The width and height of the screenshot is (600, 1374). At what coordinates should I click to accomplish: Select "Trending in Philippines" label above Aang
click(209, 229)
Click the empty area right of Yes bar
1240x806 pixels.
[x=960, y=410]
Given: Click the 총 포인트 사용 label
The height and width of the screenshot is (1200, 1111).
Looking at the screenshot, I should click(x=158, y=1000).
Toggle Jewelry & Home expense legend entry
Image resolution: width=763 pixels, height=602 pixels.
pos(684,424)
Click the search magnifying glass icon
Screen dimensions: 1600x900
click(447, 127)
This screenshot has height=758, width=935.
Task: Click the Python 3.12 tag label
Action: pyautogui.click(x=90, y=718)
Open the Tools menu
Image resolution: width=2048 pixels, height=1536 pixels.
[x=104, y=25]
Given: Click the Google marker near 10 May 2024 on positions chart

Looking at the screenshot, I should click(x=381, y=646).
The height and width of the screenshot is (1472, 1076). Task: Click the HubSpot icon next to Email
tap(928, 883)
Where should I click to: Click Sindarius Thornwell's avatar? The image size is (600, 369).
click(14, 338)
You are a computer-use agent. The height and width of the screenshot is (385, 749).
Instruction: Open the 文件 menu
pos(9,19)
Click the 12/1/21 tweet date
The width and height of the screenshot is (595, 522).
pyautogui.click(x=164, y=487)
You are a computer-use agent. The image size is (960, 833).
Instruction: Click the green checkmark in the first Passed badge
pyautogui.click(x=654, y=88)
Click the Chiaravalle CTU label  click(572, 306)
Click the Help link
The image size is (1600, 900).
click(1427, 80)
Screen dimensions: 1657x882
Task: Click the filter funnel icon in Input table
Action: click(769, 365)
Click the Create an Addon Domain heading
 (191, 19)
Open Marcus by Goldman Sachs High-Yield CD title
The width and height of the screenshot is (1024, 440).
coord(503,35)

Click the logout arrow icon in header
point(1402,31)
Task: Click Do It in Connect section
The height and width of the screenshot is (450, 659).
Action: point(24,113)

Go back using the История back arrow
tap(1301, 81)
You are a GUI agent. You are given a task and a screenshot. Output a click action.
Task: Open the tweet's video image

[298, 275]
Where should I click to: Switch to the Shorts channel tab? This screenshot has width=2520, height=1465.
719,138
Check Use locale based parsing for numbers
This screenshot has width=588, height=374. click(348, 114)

WHAT TO DO: Retype the lines from the records above exactly, starting with the line that contains "Given: Click the Google" and going on through the line that contains "tap(928, 883)", both included.

TASK OUTPUT:
Given: Click the Google marker near 10 May 2024 on positions chart

Looking at the screenshot, I should click(x=381, y=646).
The height and width of the screenshot is (1472, 1076). Task: Click the HubSpot icon next to Email
tap(928, 883)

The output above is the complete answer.